In 1924 kocht Allart een weiland van Hendrik Maarten van Donk, slager in de Raadhuisstraat nr. 214, ter grootte van 67 are en 30 centi-are. Dit land strekte zich uit achter de woning en de apotheek tot de huidige Toussaintstraat. Dit werd de tuin van de familie Allart. In 1937 liet men er een garage in zetten. Bij de boedelscheiding op 25 september 1953, naar aanleiding van het overlijden van J.F. Allart, werd het bezit aan onroerend goed beschreven als 'een dubbel pand aan de Raadhuisstraat 206 en 208, ingericht voor winkel en woonhuis met apotheek en laboratorium met afzonderlijke garage en tuin...'6 In 1973 werden aan de Toussaintstraat, in de achtertuin van apotheek Allart, een nieuwe apotheek en een nieuw woonhuis gebouwd.
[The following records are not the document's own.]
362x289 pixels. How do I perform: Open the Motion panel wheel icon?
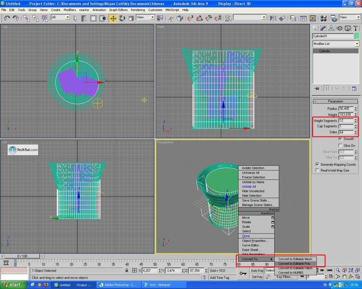[339, 28]

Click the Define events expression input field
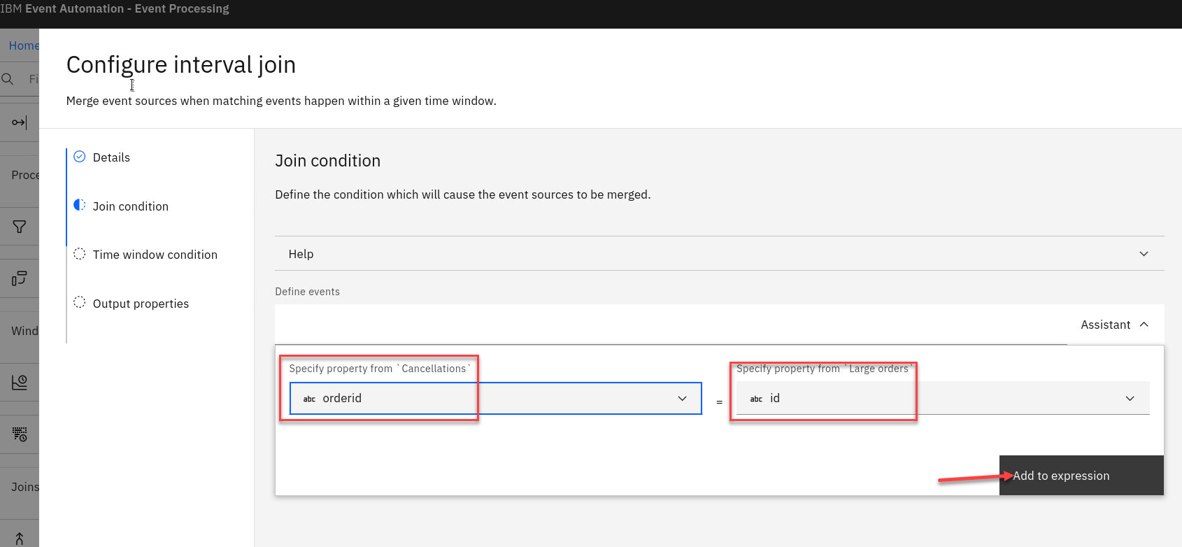coord(670,325)
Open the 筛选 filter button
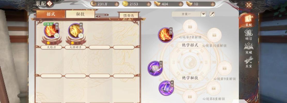Viewport: 287px width, 103px height. [x=129, y=16]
De percelen aan de Raadhuisstraat werden daarna verhuurd aan Van Arkel Verlichting B.V.
In 1975, nadat het pand nr. 204 dienst had gedaan als bouwkeet tijdens de nieuwbouw van de apotheek, kreeg H.H.J. Allart bij beschikking geldelijke steun voor de afbraak van de rug-aan-rug woningen nrs. 160 t/m 170 en 194 t/m 204.7 Toen deze twaalf woningen waren afgebroken, gebruikte Allart de vrijgekomen ruimte voor zijn angora geiten (het geitenweitje). Er werden schuttingen gebouwd en hij liet achter het pand nr. 206 een nieuwe septic tank aanleggen waarvan ook de familie Van Arkel gebruik mocht maken.